(Source data)
+++
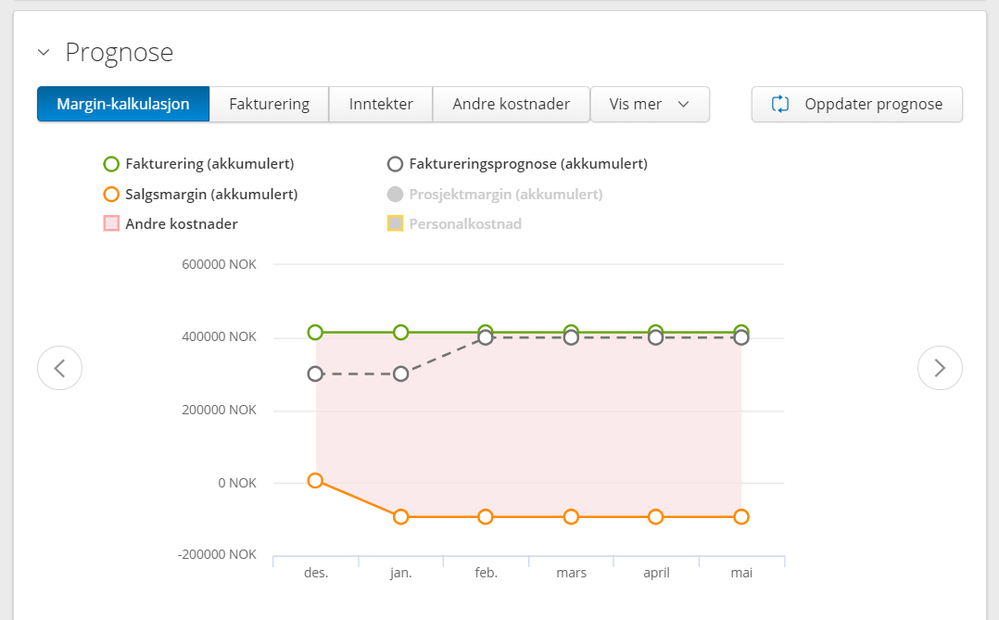The height and width of the screenshot is (620, 999).
Task: Click the Vis mer chevron arrow
Action: 684,104
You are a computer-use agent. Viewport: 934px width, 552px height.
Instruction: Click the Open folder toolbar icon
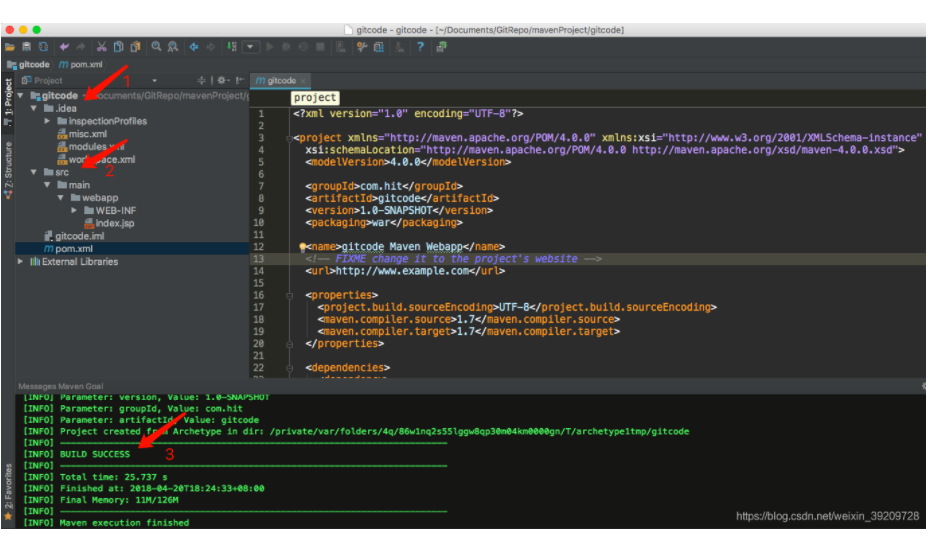9,47
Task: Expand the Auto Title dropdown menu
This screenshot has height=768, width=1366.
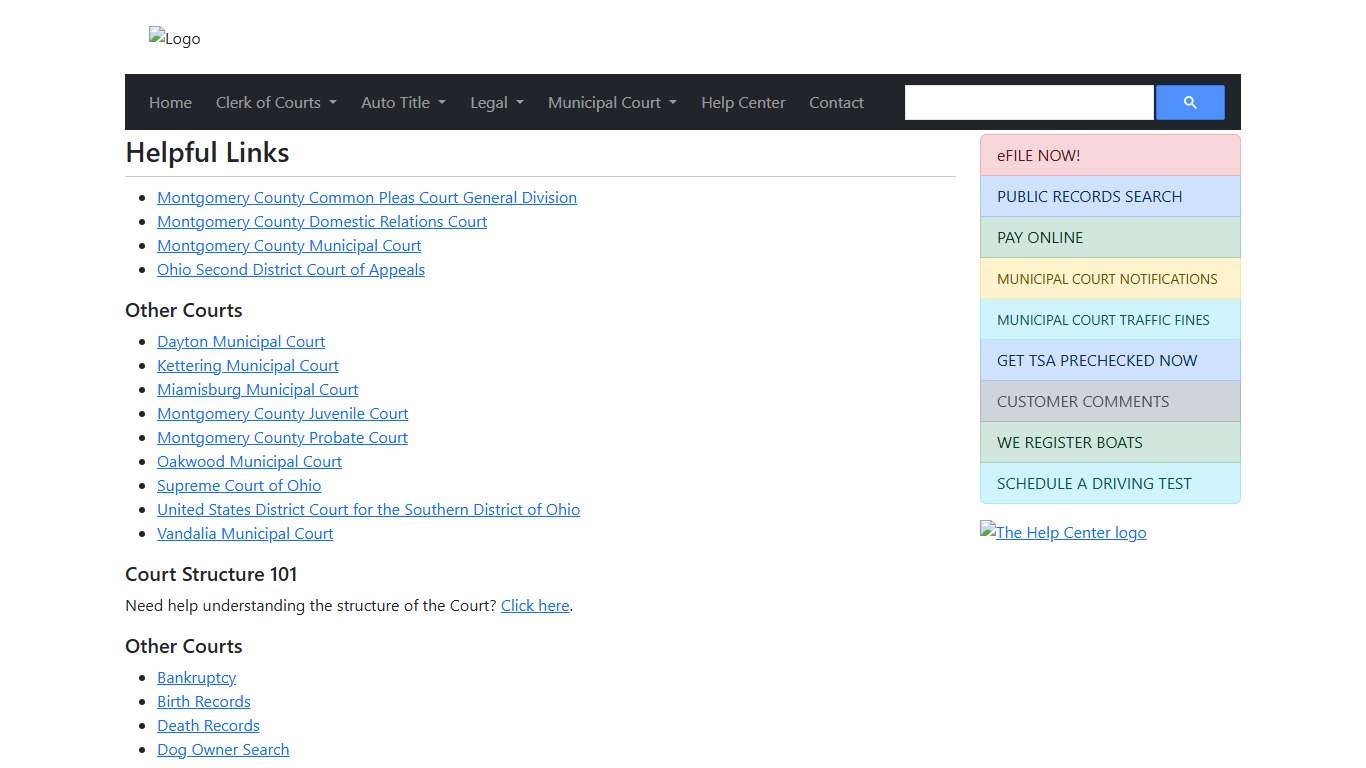Action: pos(403,102)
+++
Could you write out, word for word, the lines from the one containing "You are a computer-use" through the last line of the records, leaving out the pictures?

You are a computer-use agent. Viewport: 934px width, 552px height.
Instruction: Click the Open folder toolbar icon
9,47
Task: Expand the Auto Title dropdown menu
This screenshot has height=768, width=1366.
Action: pos(403,102)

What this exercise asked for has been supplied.